PROBLEM TO SOLVE: Please pull out each line of the listing below that contains the string "should". Treat uppercase and lowercase as different.

DATA LISTING:
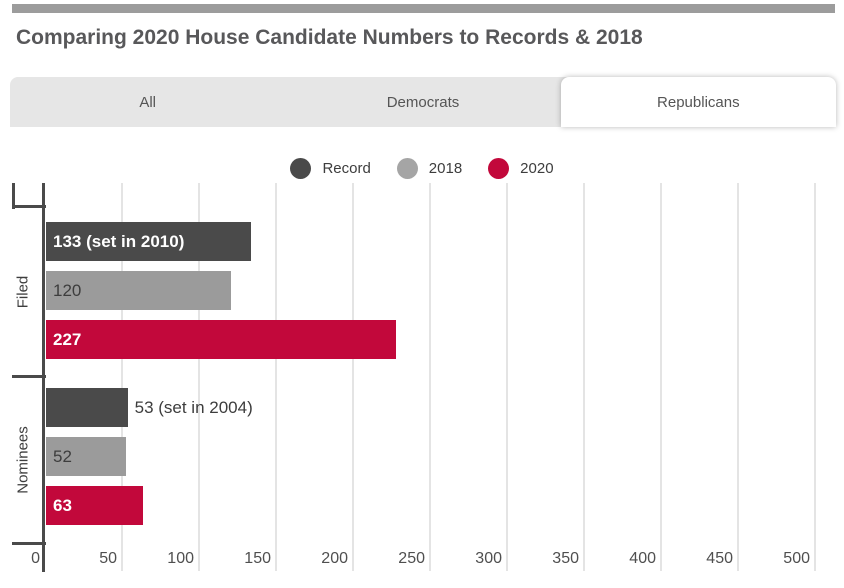 The height and width of the screenshot is (588, 844). Describe the element at coordinates (68, 340) in the screenshot. I see `bar-value-label: 227` at that location.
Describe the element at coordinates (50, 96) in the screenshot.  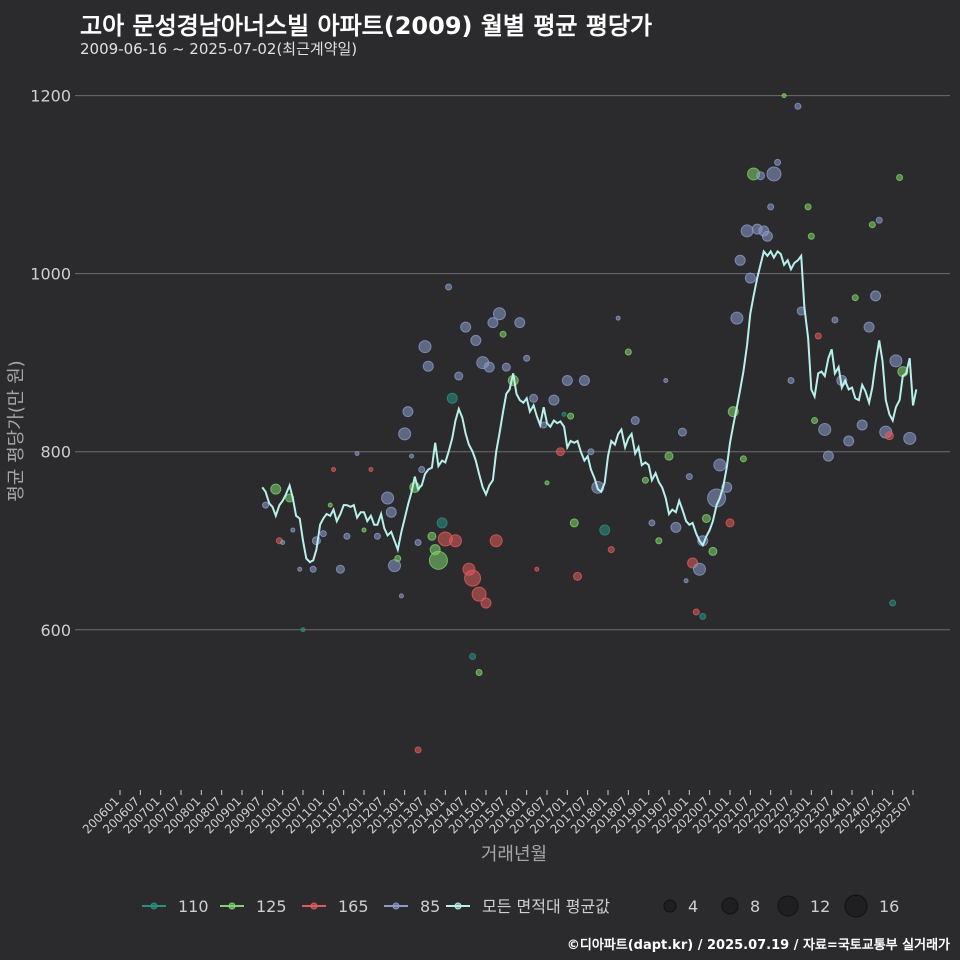
I see `y-tick-label: 1200` at that location.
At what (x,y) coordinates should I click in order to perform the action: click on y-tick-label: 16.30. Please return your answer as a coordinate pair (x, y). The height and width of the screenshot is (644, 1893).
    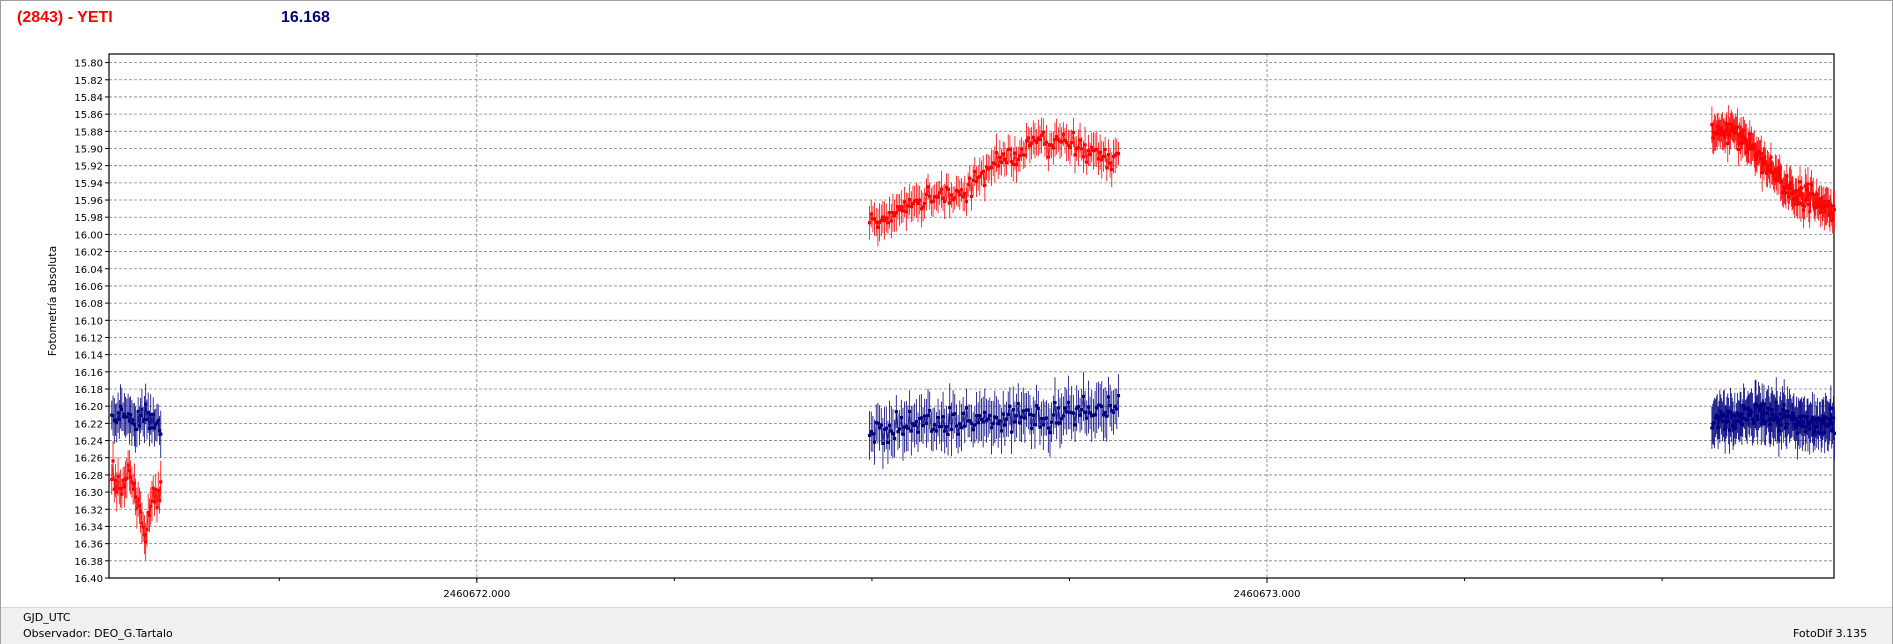
    Looking at the image, I should click on (88, 494).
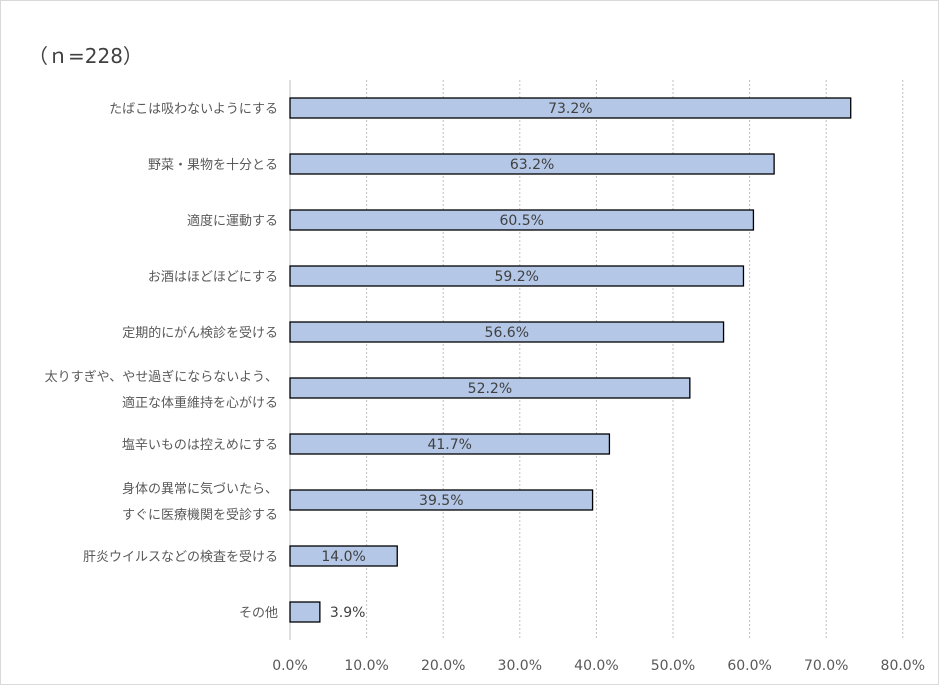 This screenshot has width=939, height=685. What do you see at coordinates (200, 333) in the screenshot?
I see `category-label: 定期的にがん検診を受ける` at bounding box center [200, 333].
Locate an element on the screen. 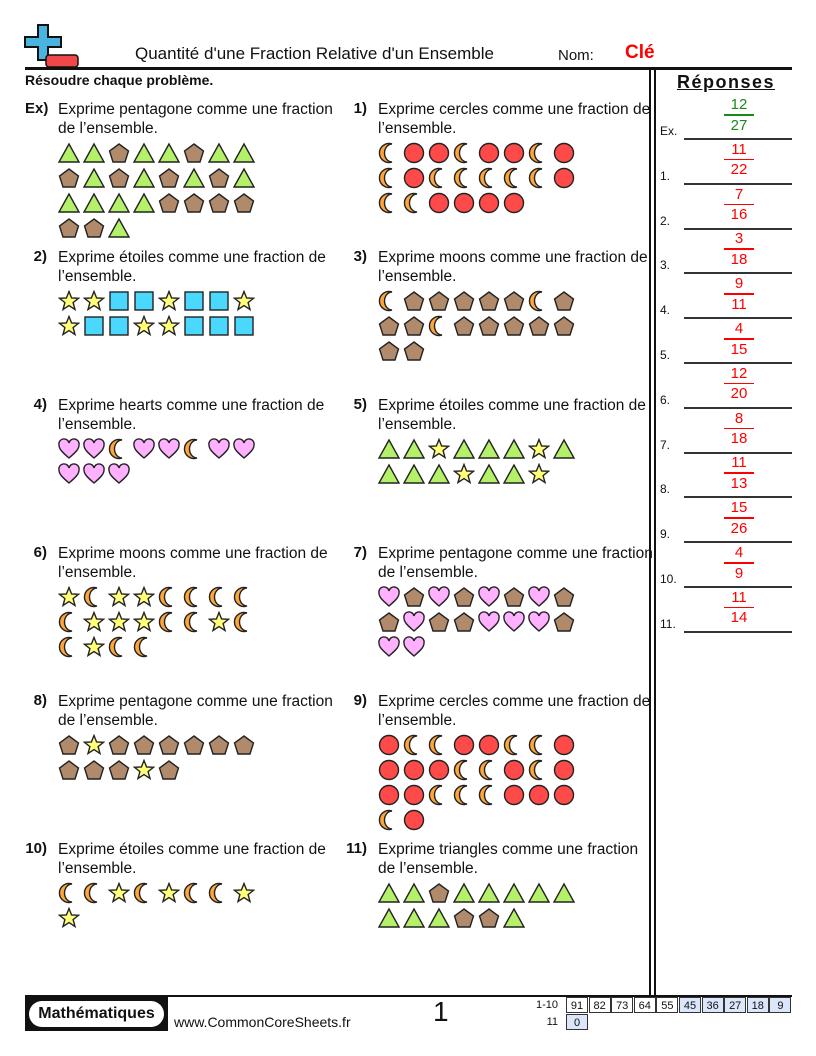 This screenshot has width=816, height=1056. numerator: 4 is located at coordinates (739, 328).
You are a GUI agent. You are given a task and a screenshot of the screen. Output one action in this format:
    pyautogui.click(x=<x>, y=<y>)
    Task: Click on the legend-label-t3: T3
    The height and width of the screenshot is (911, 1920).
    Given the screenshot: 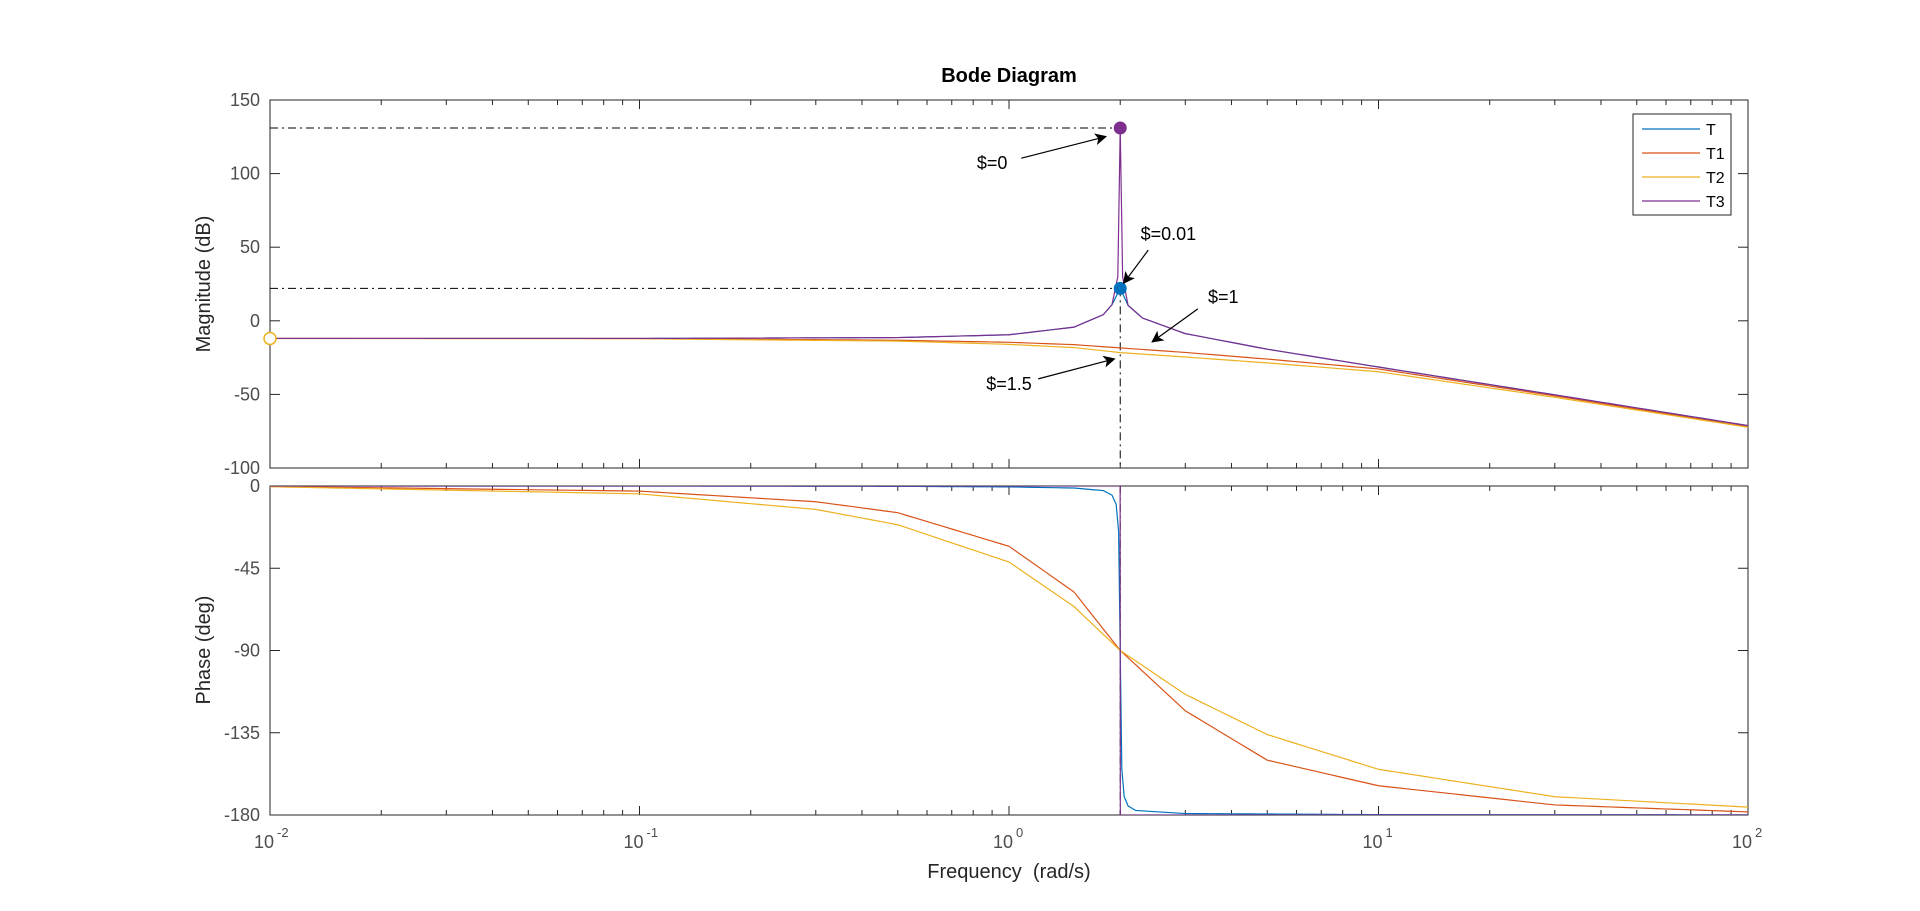 What is the action you would take?
    pyautogui.click(x=1716, y=202)
    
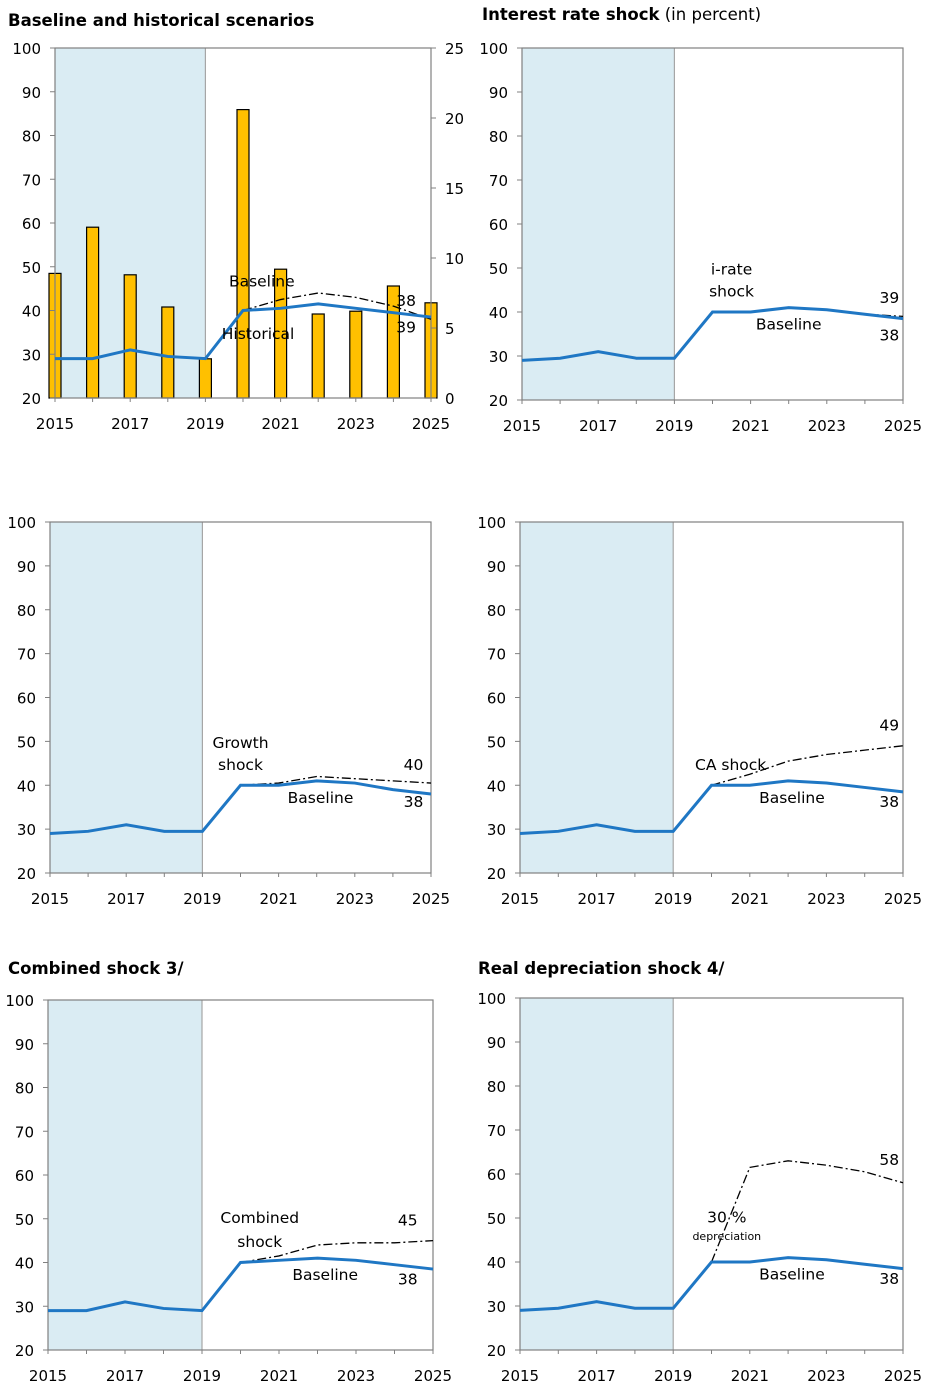 Image resolution: width=925 pixels, height=1386 pixels. I want to click on chart-title-bold: Baseline and historical scenarios, so click(162, 20).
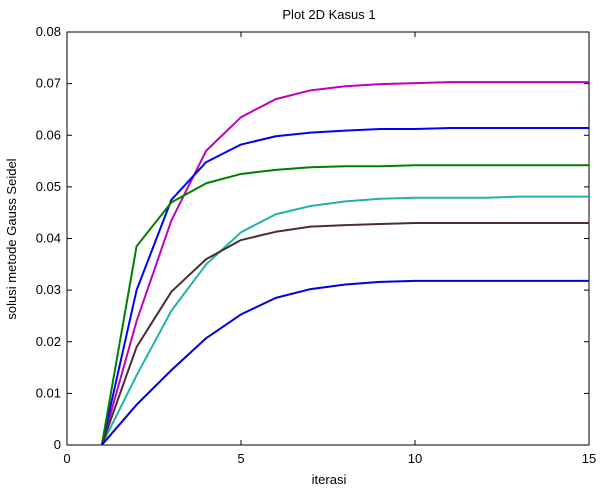  Describe the element at coordinates (240, 458) in the screenshot. I see `x-tick-label: 5` at that location.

SOLUTION FOR THIS PROBLEM:
At what (x,y) coordinates should I click in order to perform the action: click on y-tick-label: 16.30. Please return your answer as a coordinate pair (x, y). The height and width of the screenshot is (644, 1893).
    Looking at the image, I should click on (88, 494).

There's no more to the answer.